= ACSOI =

ACSOI (Adjusted Consolidated Segment Operating Income) (also called Adjusted CSOI) is a non-GAAP accounting metric.

The metric amortizes marketing and acquisition costs over several accounting periods. The "Adjusted" part of the metric increases ("inflates") a company's reported net income in the most recent accounting period. The rationale behind the use of ACSOI is that marketing and subscriber acquisition expenses have value long into the future: they build a brand; therefore, they should be spread out over time. Cash spent on marketing is not expensed: it is converted into another asset ("subscriber acquisition assets, net") on a company's balance sheet.

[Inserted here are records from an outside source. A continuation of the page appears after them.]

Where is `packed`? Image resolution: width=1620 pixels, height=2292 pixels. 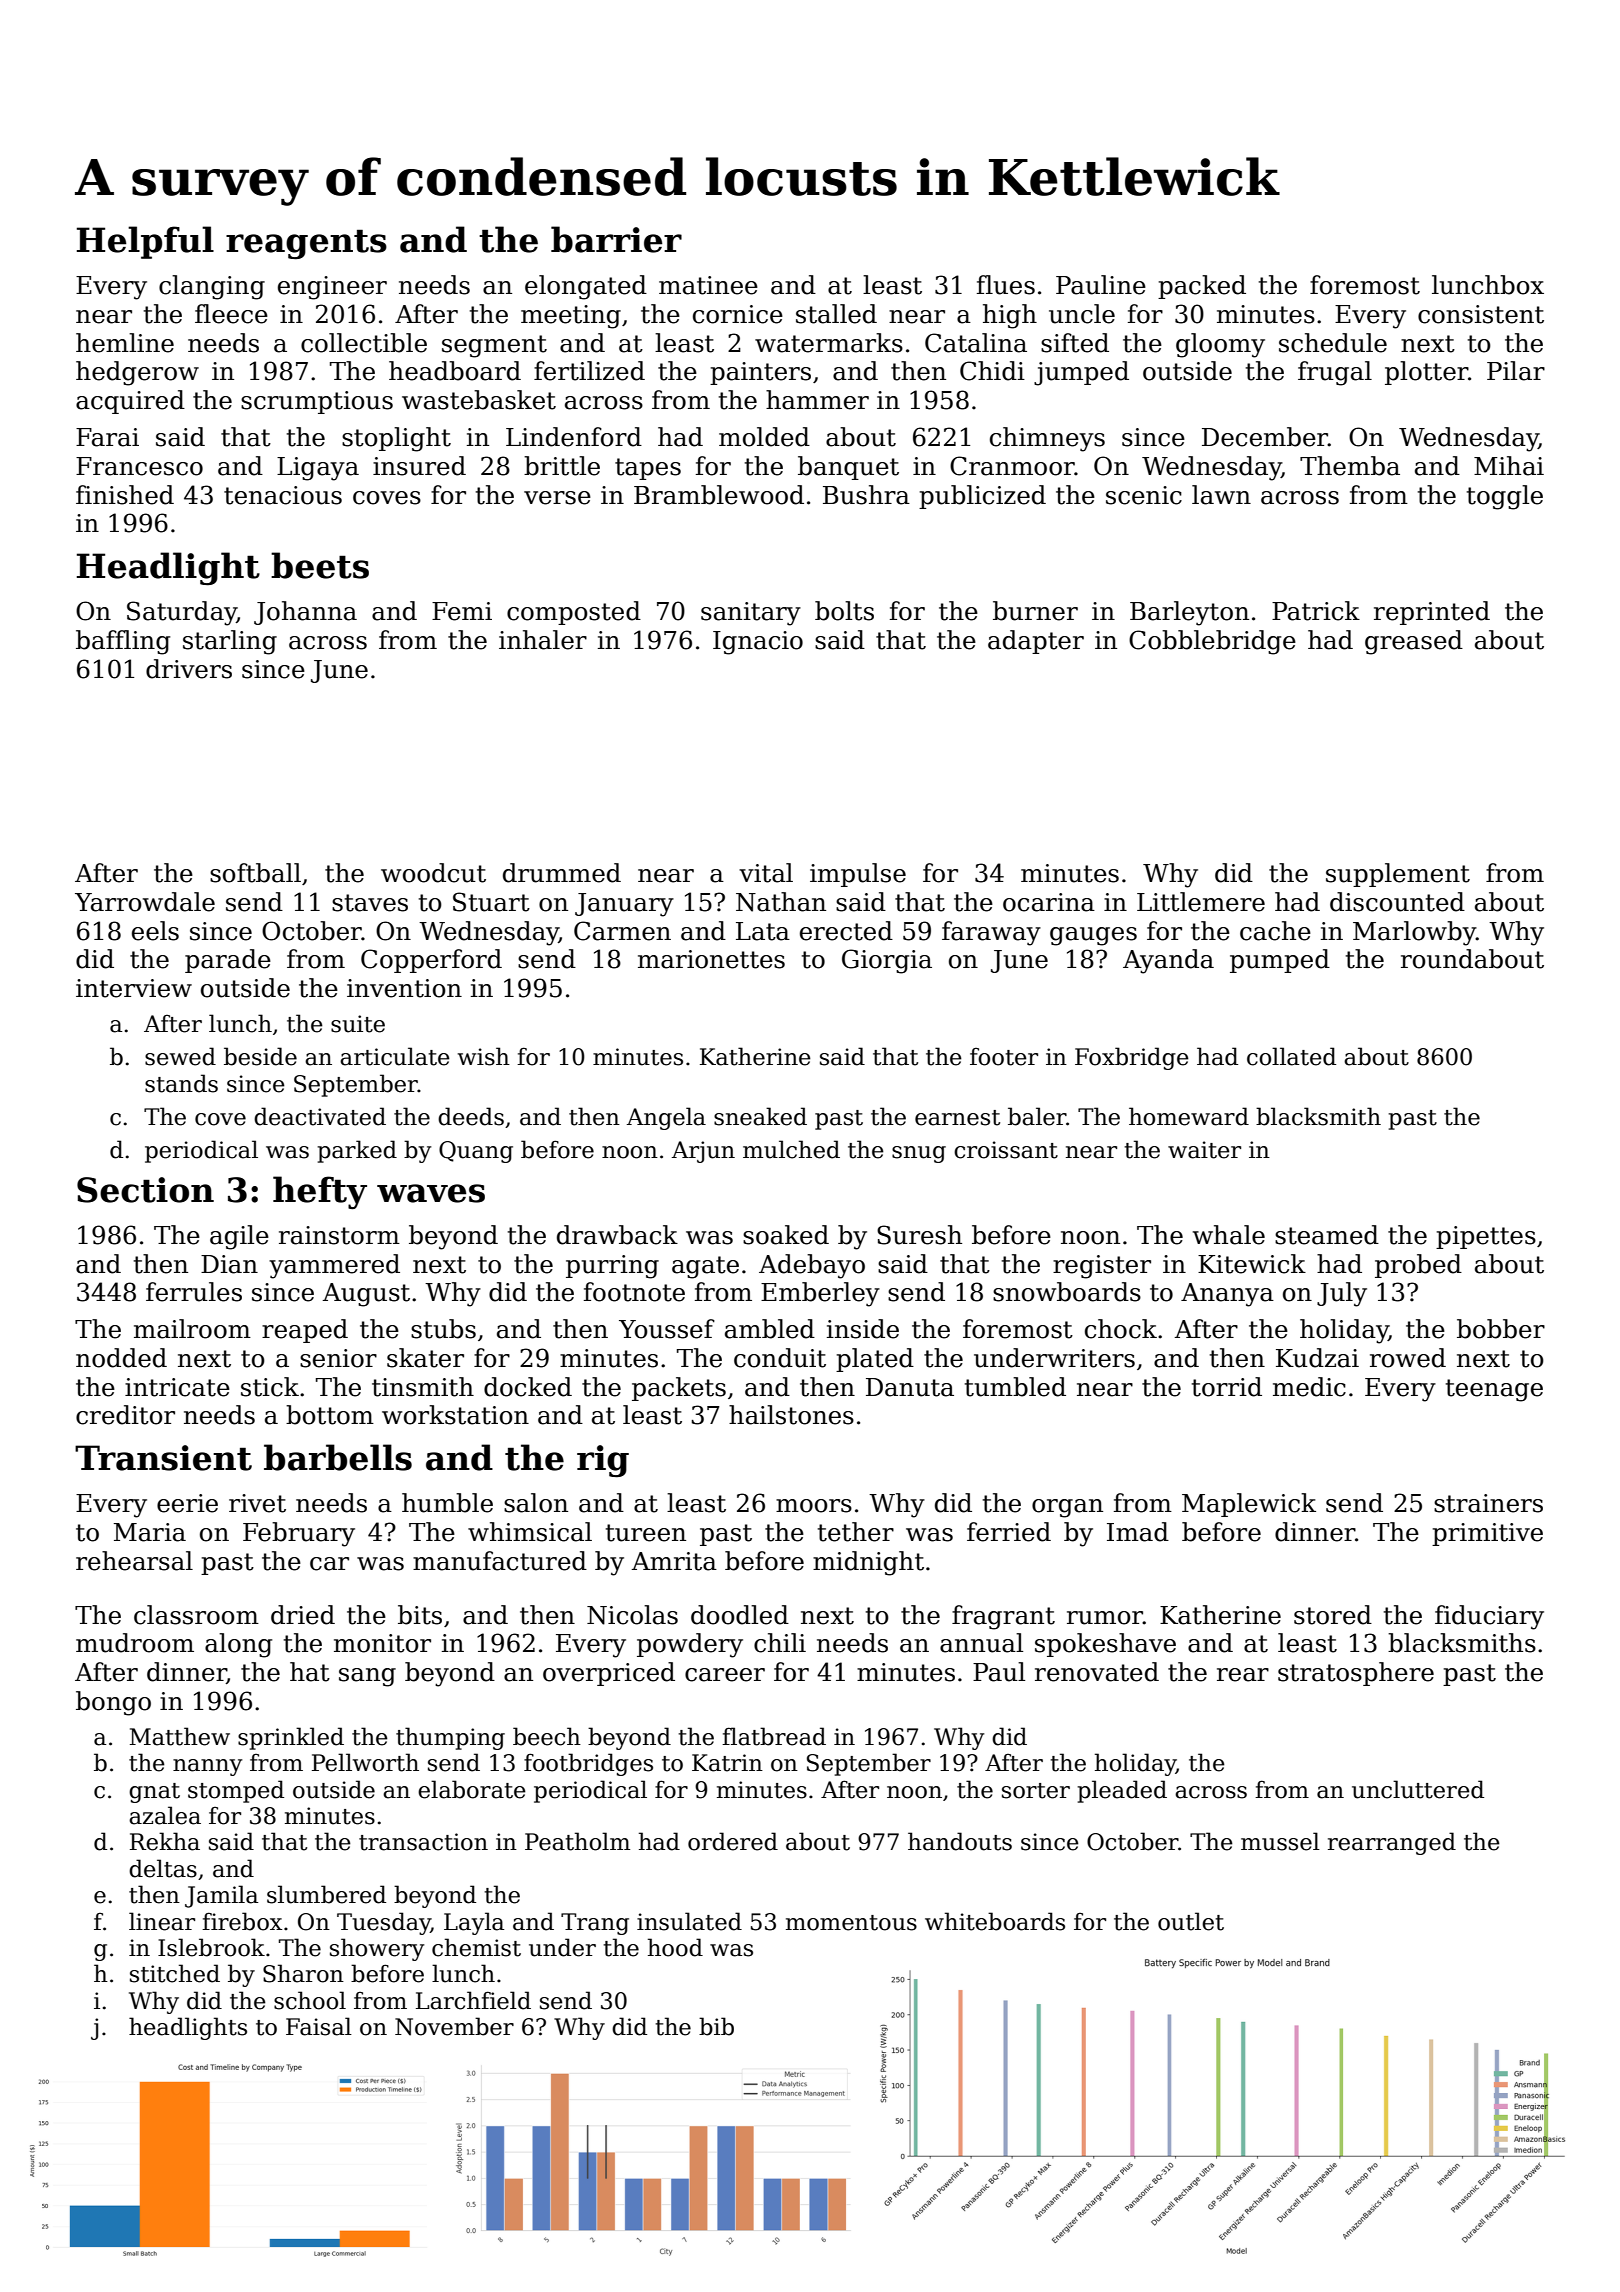
packed is located at coordinates (1202, 287).
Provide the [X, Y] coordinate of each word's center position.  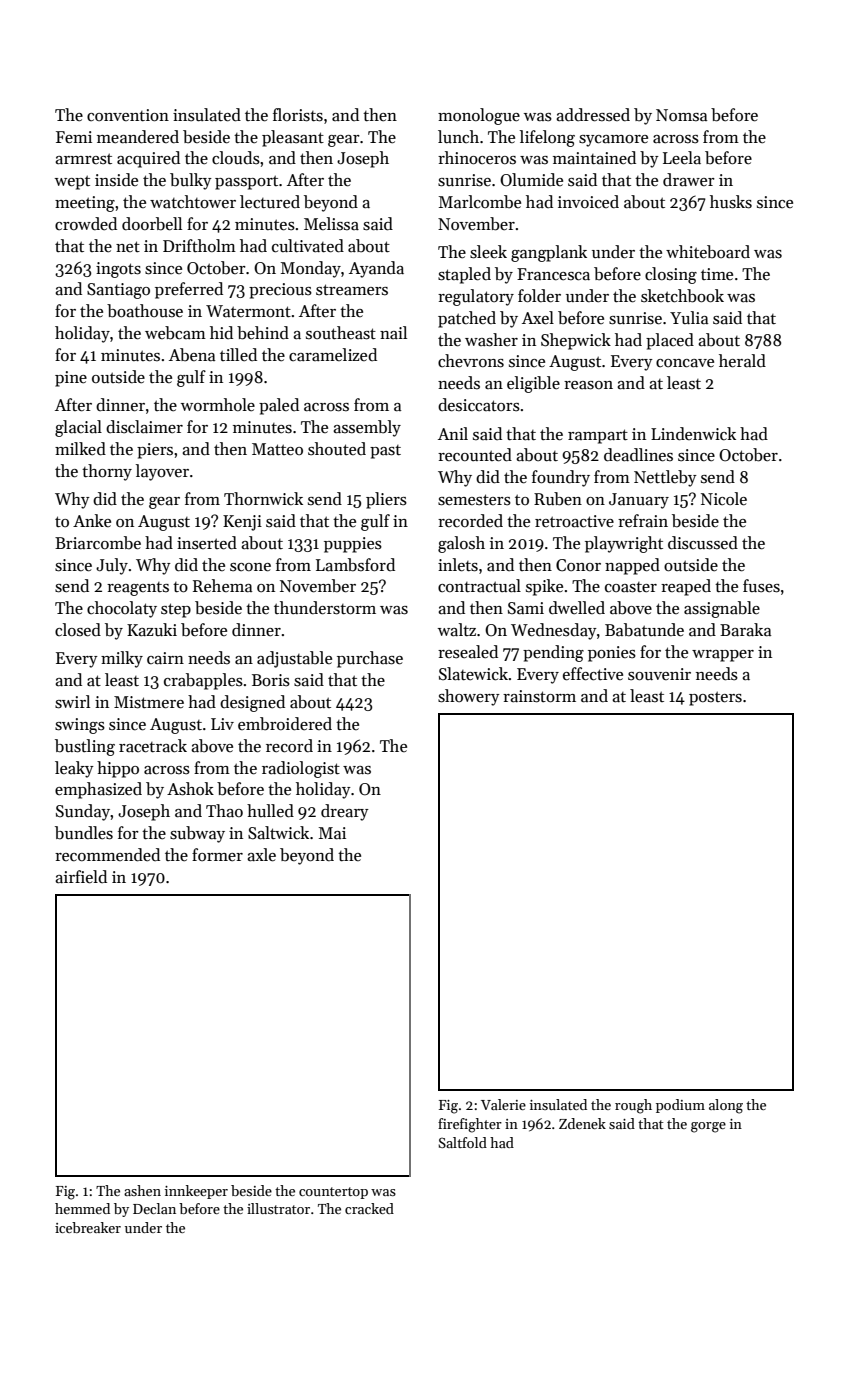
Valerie [503, 1104]
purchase [370, 659]
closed [78, 630]
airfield [81, 877]
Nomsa [681, 115]
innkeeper [196, 1192]
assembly [367, 428]
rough [633, 1106]
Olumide [531, 180]
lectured [270, 201]
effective [593, 674]
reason [588, 385]
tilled [238, 355]
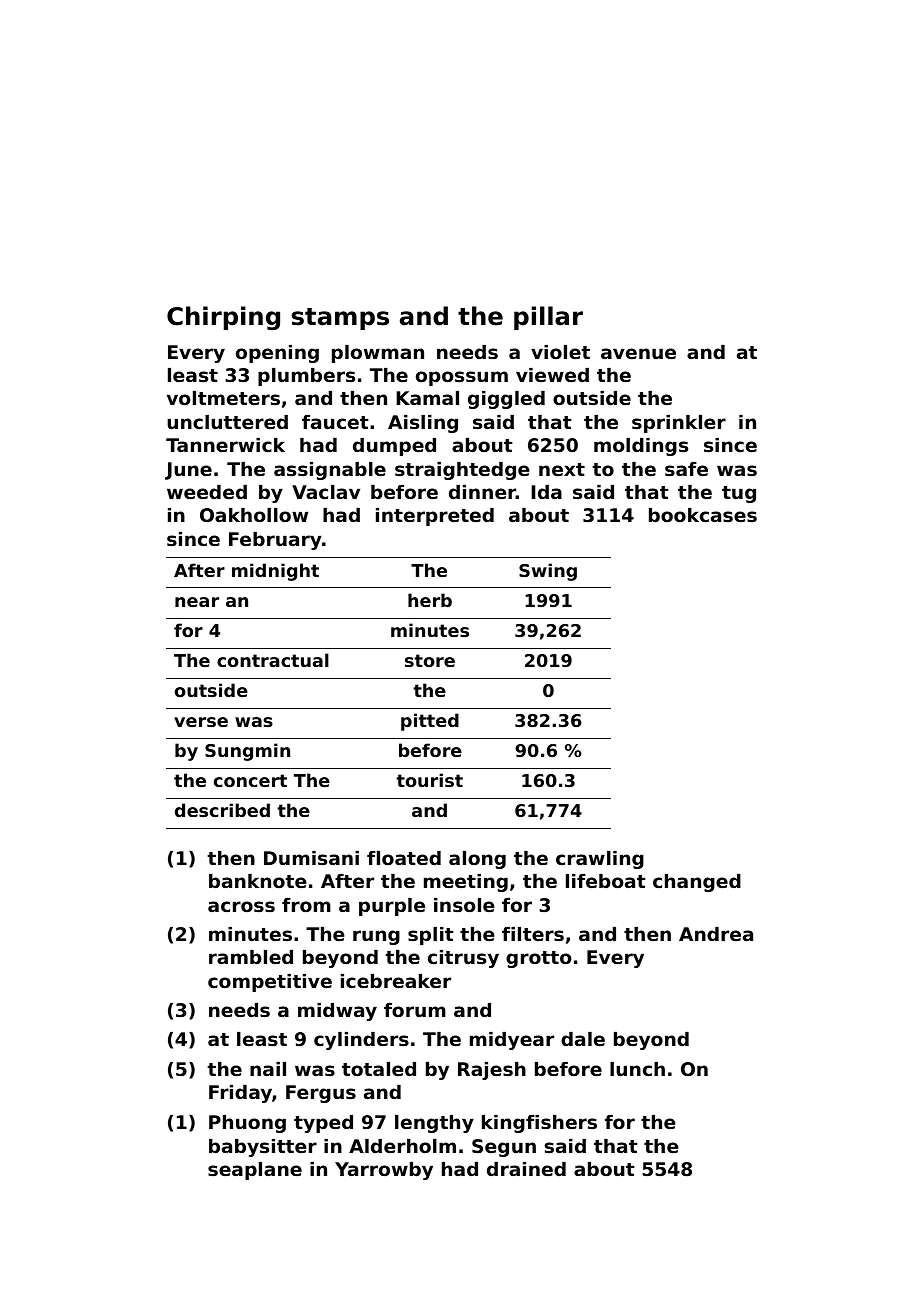  I want to click on lengthy, so click(434, 1124).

This presentation of net income is prohibited by the Financial Accounting Standards Board, arbiters of GAAP (Generally Accepted Accounting Principles) in the United States. In GAAP, marketing expenses may be accrued in some situations as prepaid expenses, but only amortized in special cases. Deferred acquisition costs are typically only allowed for amortizing the acquisition costs of customers in businesses like insurance, where the amortization occurs over the well-defined duration of a contract. ACSOI can be a useful internal metric for businesses to determine financial performance and to make strategic management decisions, if they believe their subscriber acquisition costs are an up-front cash outlay that truly builds long-term customer assets commensurate with that outlay. A main argument for not using this metric in GAAP accounting is that there is a key difference between subscribers and customers: customers make purchases and generate revenue for the business; it may be faulty to assume that all subscriber acquisition costs can be amortized as assets if only an unknown portion of the acquired subscribers will actually convert to customers.

The use of ACSOI came under scrutiny in August 2011, when it was revealed the company Groupon used the metric to present a net gain in operating income in their IPO filing. Without the ACSOI metric, Groupon would have stated a net loss.